26 czerwca 2022 14:34 / 3 osobom podoba się ten post
Maluda

No to ja opiszę jak to wczoraj minął mi dzień.Zapowiadal się super,bo seniorzy po południu pojechali na urodziny kuzynki.No to ja porcja lodow,kawa i film u siebie w pokoju.Na dół zeszłam po 22iej.Troche bylam zla,bo nie powiedzieli o której wrócą,a ja oczywiście zapomniałam spytać.Laba skończyła mi sie o wpół jedenastej,gdy odwiozła Ich córka.No i zaczął się cyrk.Senior zmęczony jak diabli, marzył już tylko o lozko.Mnie już się oczy zamykaly.Szybciutko na górę,a tu...pozamykane drzwi od Ich sypialni i brak klucza w drzwiach.Senior darł się na żonę,bo nie pamiętała gdzie go polozyla,a ja z Ellen szukalysmy klucza po całym domu.Owszem,mieliby gdzie spac,bo jest druga sypialnia,ale pdp potrzebuje codziennie aparatu tlenowego na ?. Już mi się ryczeć chciało i jednoczesnie bylam zla,ze znowu krótsze spanie.Wreszcie Ellen krzyknela-ich hab das Schlussel gefunden!!!Nosz,pelnia szczęścia a klucz byl w kieszeni zimowej kurtki.Juz padlam na lozku,a tu za parę minut telefon w Ich sypialni.Kto w Niemczech dzwoni przed północą?Baalam sie, że coś stało się z mężem Ellen.Czekalam chwilę pewna, że zaraz mnie zawolaja,ale nie.Co z tego, byłam i tak już zdenerwowana i nie mogłam zasnąć.Rano cyrk od nowa,ech...

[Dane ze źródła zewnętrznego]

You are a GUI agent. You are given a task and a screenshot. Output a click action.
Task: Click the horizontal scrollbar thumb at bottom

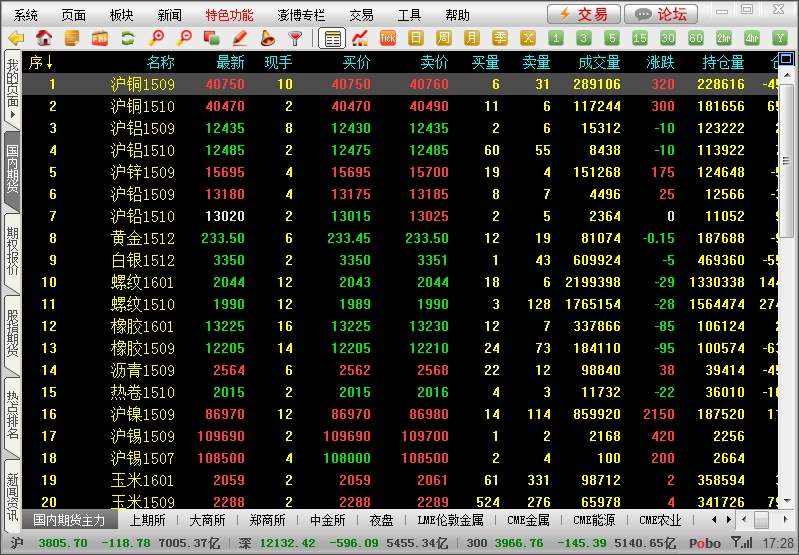761,520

Warto dorobić drugi klucz, schować ten? Pdp ma demencję? Moja Margaretka stałe coś przekłada , układa , usiłuje nawet podkraść mój klucz od mojego mieszkania, muszę go chować . 
Ja już się nie denerwuje . No chyba że Margaretka przy 38 stopniach pić nie chce..normalnie pije ok 3,5 litra na dzień. 
Długo tam jeszcze masz,? 
26 czerwca 2022 14:37 / 4 osobom podoba się ten post
dorotee

Warto dorobić drugi klucz, schować ten? Pdp ma demencję? Moja Margaretka stałe coś przekłada , układa , usiłuje nawet podkraść mój klucz od mojego mieszkania, muszę go chować . 
Ja już się nie denerwuje . No chyba że Margaretka przy 38 stopniach pić nie chce..normalnie pije ok 3,5 litra na dzień. 
Długo tam jeszcze masz,? 

Tak,ma demencję a klucz dalam seniorowi do przechowania.To stary,solidny klucz,nie wiem czy można takie dorobic.A jestem tutaj jeszcze do 16lipca.
26 czerwca 2022 14:44 / 2 osobom podoba się ten post
Maluda

Tak,ma demencję a klucz dalam seniorowi do przechowania.To stary,solidny klucz,nie wiem czy można takie dorobic.A jestem tutaj jeszcze do 16lipca.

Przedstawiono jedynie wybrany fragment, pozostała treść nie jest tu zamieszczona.